The whitemarked tussock moth, Hemerocampa leucostigma, has two generations each year, and spends the winter in frothy white egg masses on the trees. Eggs hatch in late May and the caterpillars mature about July 1. They make their gray cocoons on the trees. Two weeks later, the moths emerge and females usually lay egg masses on the old cocoons. The second-generation larvae hatch in July and mature in August. The caterpillars reach a length of about 1 1/2". They are striped lengthwise with brown and yellow, and are hairy, with four upright white tufts on the front half, two long black hairs near the head, and a similar one on the tail. There is a bright red spot just behind the head. The female is ash-gray without wings. The male has prominent feathered antennae and ash-gray wings with darker gray markings. It has a wingspread of about 1 1/4". This caterpillar can be controlled by sprays of malathion, carbaryl, or Bacillus thuringiensis var. kurstaki, which are among the compounds registered for use against this pest in Connecticut. Consult the label for dosage rates and safety precautions.

The hickory tussock moth, Lophocampa caryae, feeds on chestnut and other tree foliage. The full-grown larva is about 1 1/2" long, covered with white hairs, with a stripe of black hairs along the back, and two narrow pencils of black hairs at each end. The adult moth has a wingspread of about 2", with forewings light brown marked with oval white spots and darker brown veins. The rear wings are light buff. The eggs are laid in patches on the underside of a leaf in July. There is one annual generation, and the insect overwinters in gray cocoons fastened to trees, fences, or other objects. Spraying with Bacillus thuringiensis var. kurstaki or malathion, which are among the compounds registered for use against this pest in Connecticut, gives control. Consult the labels for dosage rates, safety precautions, and preharvest intervals.

Twolined chestnut borer, Agrilus bilineatus.
The white, flat-headed grubs of this beetle make tortuous and interlacing galleries under the bark of chestnut and oak. This grub is about 1/2" long, and the parent beetle is 3/8", black with two narrow converging longitudinal grayish stripes on the wing covers. The beetles appear in May and June, feed somewhat on the foliage and then deposit eggs.
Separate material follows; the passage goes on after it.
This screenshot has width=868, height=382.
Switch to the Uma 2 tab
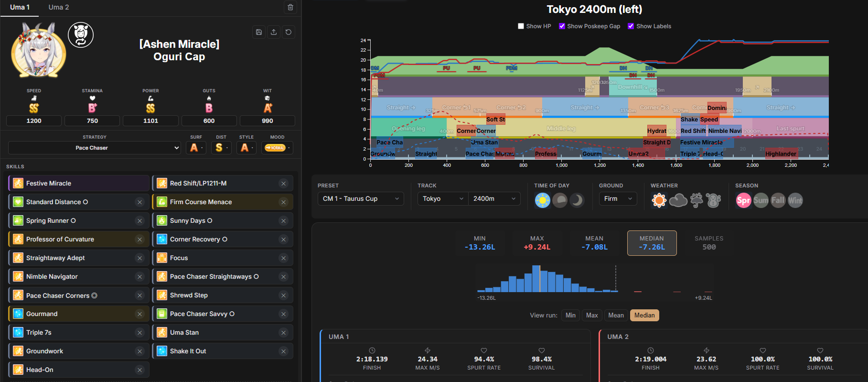click(59, 7)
The grubs work in the inner bark and outer sapwood, pupating in cells in the wood. There is one annual generation each season, and mutilated, weakened and dying trees are often infested and killed by this beetle. Because these beetles attack mainly weakened plants, keep trees healthy with adequate fertilizer and water. Carbaryl and chlorpyrifos, which are among the compounds registered in Connecticut for use against this pest, may be sprayed on trunks and main limbs for control. Consult the labels for dosage rates and safety precautions.

Twig pruner, Elaphidionoides villosus.
Small twigs may constantly drop to the ground under chestnut trees in July and August. Some of them remain on the tree, hanging with dried leaves. They have been cut off by the larva of this beetle. The eggs are laid in July on the smaller twigs, and the young grubs work for a time under the bark, then tunnel along the pith in the center of the twig. When nearly mature, the borer cuts off nearly all of the wood, and the twig, with the borer inside, usually breaks off in the wind and falls to the ground. The insect overwinters in the twig and the beetle emerges the following summer. The beetle is grayish brown, with body about 5/8" long and long, slender antennae. Gathering and burning the fallen twigs immediately, if allowed, will destroy the larvae. If further control is necessary, spraying with chlorpyrifos, which is among the compounds registered for control of this pest in Connecticut, during July should control the beetles before eggs are laid. Consult the label for dosage rates and safety precautions. Maintaining adequate irrigation may also prevent injury by this pest.